# Provided information:
══════════

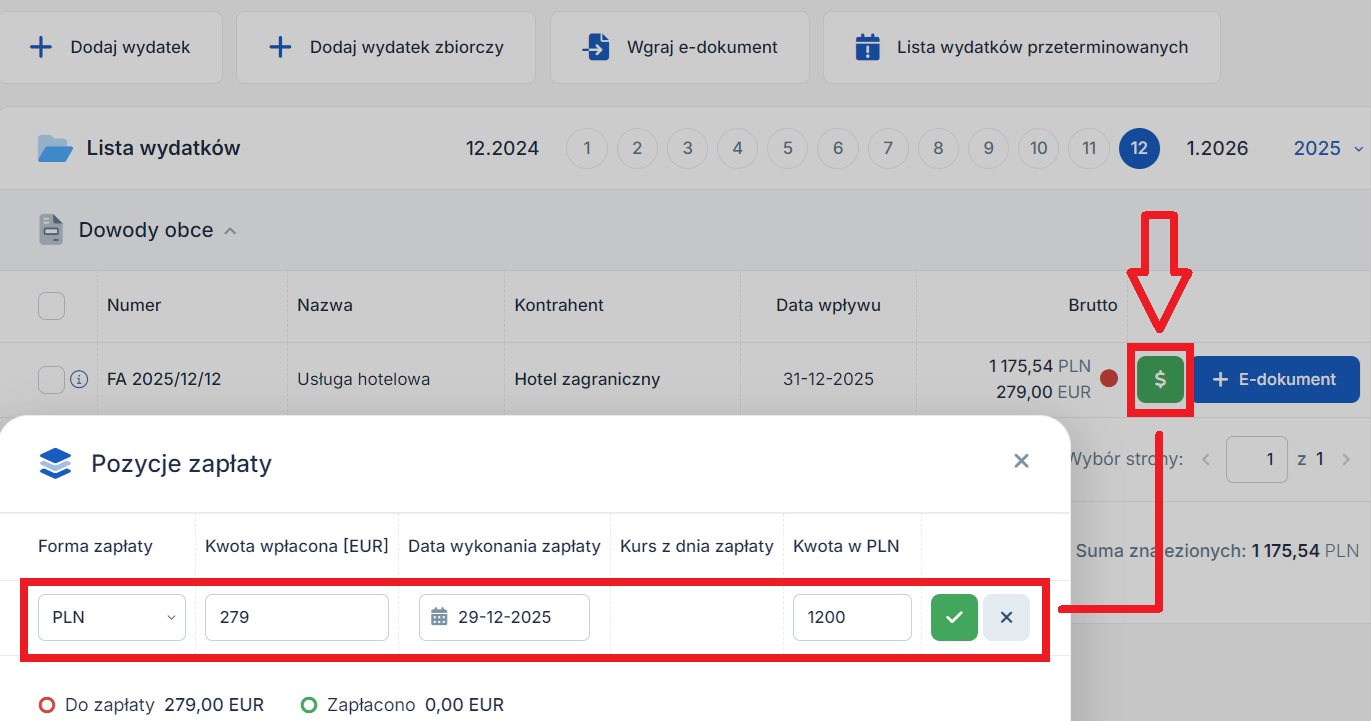Click the Kwota w PLN input field
The height and width of the screenshot is (721, 1371).
click(x=852, y=617)
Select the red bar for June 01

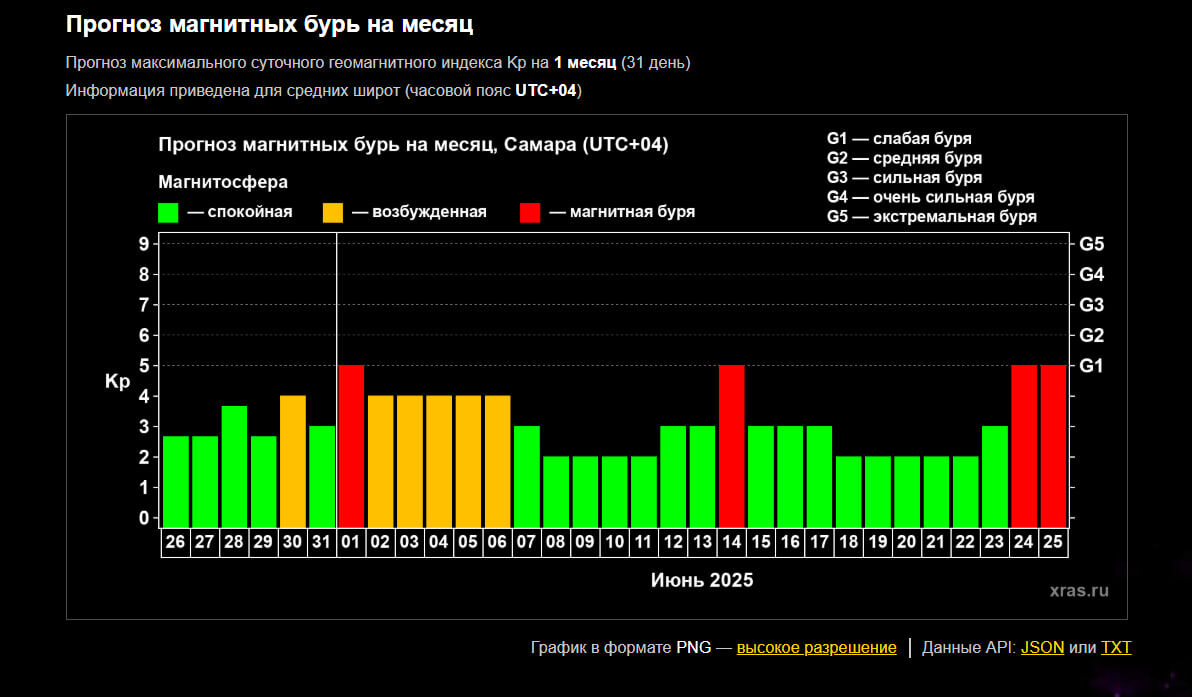(x=351, y=446)
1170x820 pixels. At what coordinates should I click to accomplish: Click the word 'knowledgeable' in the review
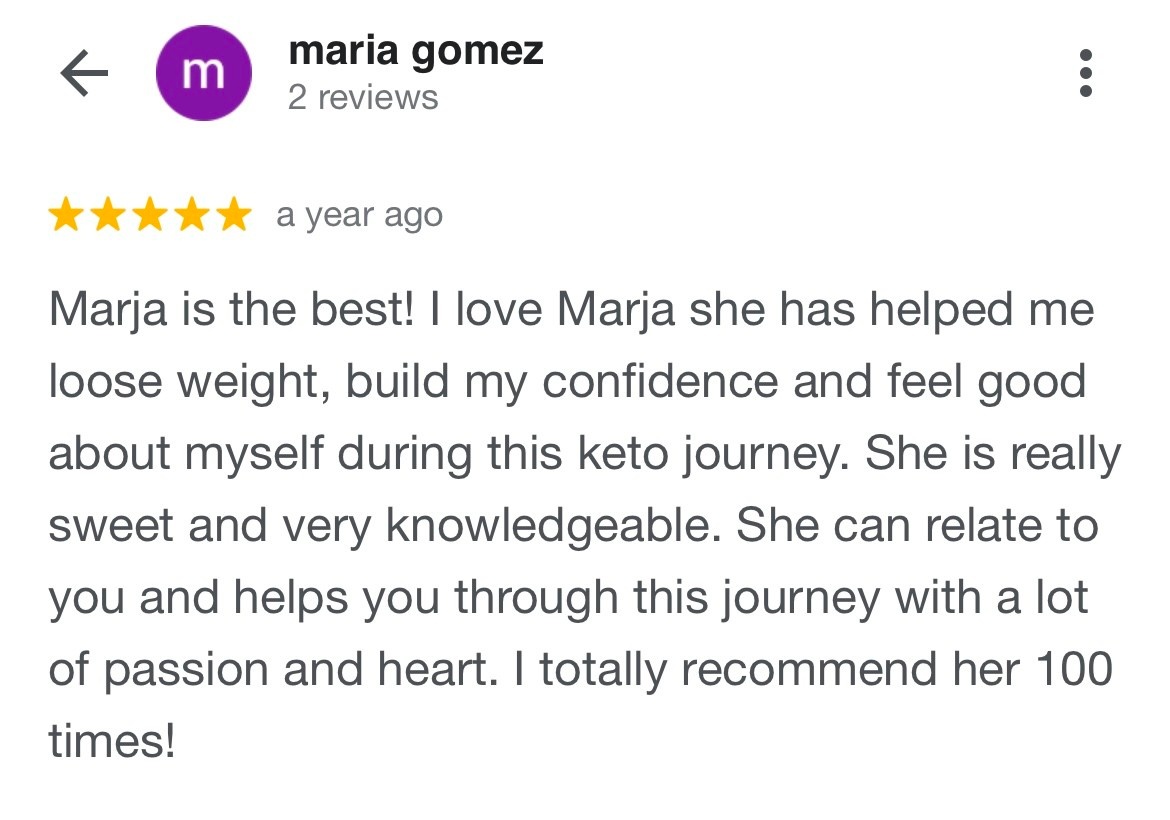tap(552, 526)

══════════

Reproduce word for word the lines from the line with "Select the red bar for June 01" to the end of the entries above, both included, but leave the pictures out.

Select the red bar for June 01

(x=351, y=446)
1170x820 pixels. At what coordinates should I click to accomplish: Click the word 'knowledgeable' in the review
tap(552, 526)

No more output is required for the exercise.